Our last day in Lyon was also our 25th anniversary and we had reserved a table at Paul Bocuse’s restaurant L’auberge du Pont de Collonges.  As it was our last day at school we received some very lovely complements from our teachers, which I think was less about our French competence and more about them enjoying having some older people to teach.  We told Camille about our anniversary and dinner plans and next thing the whole teaching and admin staff were congratulating us and wishing us well – it was very very delightful.  Glenda recommended ESL to us and specifically mentioned how nice the staff were – she was absolutely right!!

ESL had very effective teaching methods
 
Dinner didn’t disappoint even though it is far and away the most expensive meal out that we’ve ever had.  The restaurant is located by the Saone River some kilometres north of Lyon and I suspect that we may have been the only guests to make our way there and home using the public bus. 

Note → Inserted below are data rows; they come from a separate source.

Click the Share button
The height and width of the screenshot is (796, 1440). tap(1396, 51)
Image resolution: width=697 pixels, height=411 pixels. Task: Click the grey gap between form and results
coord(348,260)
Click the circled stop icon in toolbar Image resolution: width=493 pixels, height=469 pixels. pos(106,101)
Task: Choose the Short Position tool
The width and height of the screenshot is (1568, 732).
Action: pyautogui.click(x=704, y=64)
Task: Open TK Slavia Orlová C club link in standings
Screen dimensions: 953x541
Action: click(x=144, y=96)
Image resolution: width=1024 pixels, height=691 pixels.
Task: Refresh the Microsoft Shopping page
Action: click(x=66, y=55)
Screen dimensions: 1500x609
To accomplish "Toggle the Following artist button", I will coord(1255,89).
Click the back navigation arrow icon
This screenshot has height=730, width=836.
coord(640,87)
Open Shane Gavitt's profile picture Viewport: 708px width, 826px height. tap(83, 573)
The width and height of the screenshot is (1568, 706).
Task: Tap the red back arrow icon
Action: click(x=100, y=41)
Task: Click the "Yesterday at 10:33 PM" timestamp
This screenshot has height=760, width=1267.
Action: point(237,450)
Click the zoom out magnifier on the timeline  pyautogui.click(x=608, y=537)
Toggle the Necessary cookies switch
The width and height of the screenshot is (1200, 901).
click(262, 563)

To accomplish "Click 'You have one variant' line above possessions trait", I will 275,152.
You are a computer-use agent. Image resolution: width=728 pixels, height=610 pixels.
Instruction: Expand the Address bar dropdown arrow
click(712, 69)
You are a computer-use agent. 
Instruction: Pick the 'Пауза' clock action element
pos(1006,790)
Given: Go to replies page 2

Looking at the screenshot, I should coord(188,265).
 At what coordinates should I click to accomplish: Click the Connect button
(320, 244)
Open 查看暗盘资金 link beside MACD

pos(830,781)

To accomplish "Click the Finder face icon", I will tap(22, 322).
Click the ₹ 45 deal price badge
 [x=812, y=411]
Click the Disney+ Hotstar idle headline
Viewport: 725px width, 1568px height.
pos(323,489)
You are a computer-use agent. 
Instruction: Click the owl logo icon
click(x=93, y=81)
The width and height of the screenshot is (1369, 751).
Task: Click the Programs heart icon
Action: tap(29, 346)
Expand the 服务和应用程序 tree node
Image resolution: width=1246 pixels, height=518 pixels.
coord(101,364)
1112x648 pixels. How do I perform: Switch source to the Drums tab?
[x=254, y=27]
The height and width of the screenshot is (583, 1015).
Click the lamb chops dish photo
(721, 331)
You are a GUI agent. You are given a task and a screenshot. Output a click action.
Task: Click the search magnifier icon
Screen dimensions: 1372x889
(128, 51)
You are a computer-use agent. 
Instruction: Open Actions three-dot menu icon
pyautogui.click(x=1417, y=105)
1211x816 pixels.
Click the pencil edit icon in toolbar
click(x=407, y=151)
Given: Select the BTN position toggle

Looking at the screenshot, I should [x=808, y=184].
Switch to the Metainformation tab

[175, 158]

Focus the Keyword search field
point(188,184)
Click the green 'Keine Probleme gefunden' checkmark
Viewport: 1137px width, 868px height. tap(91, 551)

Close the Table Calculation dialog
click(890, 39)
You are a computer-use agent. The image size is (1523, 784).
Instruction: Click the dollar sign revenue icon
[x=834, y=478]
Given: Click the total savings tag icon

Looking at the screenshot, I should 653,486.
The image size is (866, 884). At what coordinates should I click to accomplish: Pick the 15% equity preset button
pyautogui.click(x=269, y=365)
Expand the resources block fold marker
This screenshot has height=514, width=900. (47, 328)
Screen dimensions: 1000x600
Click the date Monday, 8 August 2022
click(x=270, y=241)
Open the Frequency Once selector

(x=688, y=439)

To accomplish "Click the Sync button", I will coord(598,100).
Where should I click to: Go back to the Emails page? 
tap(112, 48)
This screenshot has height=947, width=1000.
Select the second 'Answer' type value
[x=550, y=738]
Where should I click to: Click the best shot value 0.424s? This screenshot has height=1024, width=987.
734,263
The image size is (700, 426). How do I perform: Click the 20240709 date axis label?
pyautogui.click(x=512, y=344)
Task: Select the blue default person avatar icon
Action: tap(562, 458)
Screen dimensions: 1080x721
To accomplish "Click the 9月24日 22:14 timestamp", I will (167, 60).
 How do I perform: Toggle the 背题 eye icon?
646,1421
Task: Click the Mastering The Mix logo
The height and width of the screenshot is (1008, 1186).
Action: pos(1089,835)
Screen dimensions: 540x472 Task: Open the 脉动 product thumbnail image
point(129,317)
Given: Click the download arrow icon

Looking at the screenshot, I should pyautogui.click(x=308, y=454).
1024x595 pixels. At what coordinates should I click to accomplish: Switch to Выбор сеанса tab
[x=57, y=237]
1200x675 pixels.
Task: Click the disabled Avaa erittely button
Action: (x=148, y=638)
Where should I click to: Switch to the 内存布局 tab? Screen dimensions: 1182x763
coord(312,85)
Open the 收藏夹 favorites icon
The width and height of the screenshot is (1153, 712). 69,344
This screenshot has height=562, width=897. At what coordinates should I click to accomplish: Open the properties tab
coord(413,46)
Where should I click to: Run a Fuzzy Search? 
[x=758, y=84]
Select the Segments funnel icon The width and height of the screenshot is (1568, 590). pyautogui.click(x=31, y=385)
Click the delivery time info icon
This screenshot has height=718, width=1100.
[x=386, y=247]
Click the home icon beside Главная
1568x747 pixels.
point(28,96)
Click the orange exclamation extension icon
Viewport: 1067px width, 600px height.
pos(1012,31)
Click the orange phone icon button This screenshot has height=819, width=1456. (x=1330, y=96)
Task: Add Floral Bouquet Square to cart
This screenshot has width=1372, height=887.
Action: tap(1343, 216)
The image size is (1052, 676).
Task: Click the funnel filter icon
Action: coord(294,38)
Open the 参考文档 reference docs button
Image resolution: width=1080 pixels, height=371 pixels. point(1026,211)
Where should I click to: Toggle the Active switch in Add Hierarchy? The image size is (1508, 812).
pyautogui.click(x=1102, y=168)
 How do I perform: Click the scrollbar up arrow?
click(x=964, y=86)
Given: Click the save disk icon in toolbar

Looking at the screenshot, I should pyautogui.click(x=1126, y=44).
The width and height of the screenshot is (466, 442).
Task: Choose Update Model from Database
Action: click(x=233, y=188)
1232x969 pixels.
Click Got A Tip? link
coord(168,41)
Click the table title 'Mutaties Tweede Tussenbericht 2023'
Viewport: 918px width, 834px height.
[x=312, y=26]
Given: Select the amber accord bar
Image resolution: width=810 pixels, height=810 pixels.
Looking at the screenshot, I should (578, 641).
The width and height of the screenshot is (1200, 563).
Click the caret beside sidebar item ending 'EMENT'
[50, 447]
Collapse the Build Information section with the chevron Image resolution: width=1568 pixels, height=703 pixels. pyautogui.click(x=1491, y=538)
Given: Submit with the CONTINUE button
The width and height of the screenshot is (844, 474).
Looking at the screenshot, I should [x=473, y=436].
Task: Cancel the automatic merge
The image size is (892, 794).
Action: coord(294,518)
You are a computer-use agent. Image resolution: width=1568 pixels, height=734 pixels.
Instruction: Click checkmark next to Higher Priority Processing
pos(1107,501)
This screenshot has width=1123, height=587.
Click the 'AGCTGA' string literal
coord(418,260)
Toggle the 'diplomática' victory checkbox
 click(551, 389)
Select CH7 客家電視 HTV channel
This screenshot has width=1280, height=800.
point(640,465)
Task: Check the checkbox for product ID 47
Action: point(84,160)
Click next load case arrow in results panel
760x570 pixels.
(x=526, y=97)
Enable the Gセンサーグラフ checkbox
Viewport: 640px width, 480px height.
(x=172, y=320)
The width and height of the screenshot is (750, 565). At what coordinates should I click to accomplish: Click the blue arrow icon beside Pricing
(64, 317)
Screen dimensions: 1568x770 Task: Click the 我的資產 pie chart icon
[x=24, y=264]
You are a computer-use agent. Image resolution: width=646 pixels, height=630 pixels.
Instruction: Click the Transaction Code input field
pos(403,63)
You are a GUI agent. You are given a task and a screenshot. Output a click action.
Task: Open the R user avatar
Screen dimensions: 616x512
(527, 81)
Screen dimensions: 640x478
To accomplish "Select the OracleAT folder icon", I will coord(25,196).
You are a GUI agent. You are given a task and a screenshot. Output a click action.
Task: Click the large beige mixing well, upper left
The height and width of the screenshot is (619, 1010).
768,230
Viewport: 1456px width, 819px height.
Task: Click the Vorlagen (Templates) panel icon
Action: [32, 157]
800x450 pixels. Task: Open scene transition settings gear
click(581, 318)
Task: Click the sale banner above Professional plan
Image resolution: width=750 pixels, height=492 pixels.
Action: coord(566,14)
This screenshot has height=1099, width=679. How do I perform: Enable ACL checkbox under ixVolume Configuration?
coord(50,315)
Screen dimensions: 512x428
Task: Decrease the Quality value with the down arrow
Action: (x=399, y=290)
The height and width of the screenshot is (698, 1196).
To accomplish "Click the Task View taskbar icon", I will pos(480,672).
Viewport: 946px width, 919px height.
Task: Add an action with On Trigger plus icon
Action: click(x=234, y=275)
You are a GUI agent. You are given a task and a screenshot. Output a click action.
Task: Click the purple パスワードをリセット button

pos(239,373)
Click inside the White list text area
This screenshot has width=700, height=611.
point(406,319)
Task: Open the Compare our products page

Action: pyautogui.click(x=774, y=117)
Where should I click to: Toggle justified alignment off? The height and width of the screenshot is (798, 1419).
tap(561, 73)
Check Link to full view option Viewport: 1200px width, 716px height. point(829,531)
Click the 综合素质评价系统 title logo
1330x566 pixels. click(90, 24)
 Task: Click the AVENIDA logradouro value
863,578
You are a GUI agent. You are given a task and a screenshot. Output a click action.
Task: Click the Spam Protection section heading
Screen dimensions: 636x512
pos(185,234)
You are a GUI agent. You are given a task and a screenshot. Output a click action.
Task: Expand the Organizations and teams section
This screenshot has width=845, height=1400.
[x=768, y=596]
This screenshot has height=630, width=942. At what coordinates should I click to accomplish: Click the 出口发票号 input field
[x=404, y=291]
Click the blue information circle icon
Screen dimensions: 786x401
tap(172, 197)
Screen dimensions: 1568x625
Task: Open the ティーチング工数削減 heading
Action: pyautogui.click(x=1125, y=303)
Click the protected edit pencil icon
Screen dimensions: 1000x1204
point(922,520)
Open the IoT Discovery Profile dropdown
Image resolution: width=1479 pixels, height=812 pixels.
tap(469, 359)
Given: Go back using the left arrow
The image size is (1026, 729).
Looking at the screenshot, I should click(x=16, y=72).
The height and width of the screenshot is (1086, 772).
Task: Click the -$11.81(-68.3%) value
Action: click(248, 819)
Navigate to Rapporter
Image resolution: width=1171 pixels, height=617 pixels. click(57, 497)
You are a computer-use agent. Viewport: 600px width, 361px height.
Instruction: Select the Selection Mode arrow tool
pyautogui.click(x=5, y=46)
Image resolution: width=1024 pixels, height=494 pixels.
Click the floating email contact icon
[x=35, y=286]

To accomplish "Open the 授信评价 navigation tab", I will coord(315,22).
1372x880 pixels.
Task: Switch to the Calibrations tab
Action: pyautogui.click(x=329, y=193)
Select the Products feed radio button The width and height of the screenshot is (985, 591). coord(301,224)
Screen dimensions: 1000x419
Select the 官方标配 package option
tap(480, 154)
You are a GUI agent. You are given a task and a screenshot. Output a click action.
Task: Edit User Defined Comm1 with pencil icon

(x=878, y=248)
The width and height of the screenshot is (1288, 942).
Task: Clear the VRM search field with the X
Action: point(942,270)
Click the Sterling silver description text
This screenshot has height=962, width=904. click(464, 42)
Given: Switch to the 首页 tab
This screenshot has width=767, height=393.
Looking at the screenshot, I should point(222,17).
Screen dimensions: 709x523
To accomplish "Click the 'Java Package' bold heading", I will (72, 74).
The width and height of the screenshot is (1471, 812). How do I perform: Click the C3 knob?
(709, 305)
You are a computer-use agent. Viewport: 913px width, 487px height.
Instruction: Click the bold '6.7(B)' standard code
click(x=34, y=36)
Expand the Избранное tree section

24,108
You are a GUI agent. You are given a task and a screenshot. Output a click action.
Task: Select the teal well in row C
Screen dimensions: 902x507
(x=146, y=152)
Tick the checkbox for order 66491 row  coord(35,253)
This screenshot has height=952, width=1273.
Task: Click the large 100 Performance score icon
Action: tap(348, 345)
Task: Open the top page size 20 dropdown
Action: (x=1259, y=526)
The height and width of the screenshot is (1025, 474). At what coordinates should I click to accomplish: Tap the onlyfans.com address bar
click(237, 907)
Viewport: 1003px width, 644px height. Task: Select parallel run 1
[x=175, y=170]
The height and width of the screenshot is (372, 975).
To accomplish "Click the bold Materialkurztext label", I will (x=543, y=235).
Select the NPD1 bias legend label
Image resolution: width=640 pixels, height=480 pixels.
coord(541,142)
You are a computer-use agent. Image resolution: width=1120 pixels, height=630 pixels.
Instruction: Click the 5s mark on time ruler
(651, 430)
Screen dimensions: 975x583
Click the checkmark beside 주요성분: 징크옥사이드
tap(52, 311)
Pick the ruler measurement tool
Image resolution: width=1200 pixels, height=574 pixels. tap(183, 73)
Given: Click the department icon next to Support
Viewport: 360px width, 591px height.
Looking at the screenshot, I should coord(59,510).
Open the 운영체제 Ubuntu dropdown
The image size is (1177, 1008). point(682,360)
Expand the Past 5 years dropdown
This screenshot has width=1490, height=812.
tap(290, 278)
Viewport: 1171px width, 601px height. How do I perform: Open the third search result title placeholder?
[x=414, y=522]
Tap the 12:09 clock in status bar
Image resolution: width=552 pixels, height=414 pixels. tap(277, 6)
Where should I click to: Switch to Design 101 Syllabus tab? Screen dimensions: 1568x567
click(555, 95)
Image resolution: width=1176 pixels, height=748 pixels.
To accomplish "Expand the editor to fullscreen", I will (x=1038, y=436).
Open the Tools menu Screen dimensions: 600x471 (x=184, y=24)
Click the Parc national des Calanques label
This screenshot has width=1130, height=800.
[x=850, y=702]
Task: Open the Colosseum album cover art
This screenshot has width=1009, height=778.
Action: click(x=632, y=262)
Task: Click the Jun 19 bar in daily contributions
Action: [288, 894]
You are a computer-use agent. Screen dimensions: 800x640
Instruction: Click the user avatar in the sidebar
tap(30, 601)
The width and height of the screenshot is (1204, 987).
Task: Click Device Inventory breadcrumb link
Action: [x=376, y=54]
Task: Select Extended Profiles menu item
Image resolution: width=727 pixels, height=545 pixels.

The restaurant is a former (large) family home and the exterior has been decorated to resemble a circus tent.  If you go to http://www.bocuse.fr you can have a look at some more photos of the restaurant. 




We ate upstairs in the red room, which I liked although I won’t ever decorate my home in this way.  The service was impeccable and the two highlights for me were the cheese table and the desserts being laid out on a long table in the middle of the room.  Fortunately or unfortunately Dale did take some photos with my iphone.  I am very opposed to people taking food photos in restaurants – especially in a restaurant like this – and I initially refused to hand over my iphone – but when other people started standing up and taking photos I was powerless to stop this avalanche of poor behaviour. 

A teenie weenie wafer

Our menu selections are below:
Dale
Entrée: Dodine de canard à l’ancienne pistachée et foie gras de canard maison (Duck terrine with duck foie gras)
Main: Filet de boeuf Rossini, sauce Périgueux (Filet of beef)
Dessert: Fresh raspberries with ice cream

David
Entrée: Soupe de grenouilles cressonnière (Frog soup)
Main: Carré d’agneau «Côtes Premières» rôti à la fleur de thym (Rack of lamb with thyme)
Dessert: Baba au rhum (Rum Baba)

We managed to resist ordering the Soupe aux truffes noires (black truffle soup) V.G.E. (Valerie Giscard D’Estaing) that Paul Bocuse created in 1975 for Giscard D’Estaing while he was the French President.  It costs 82 Euro or roughly A $120!!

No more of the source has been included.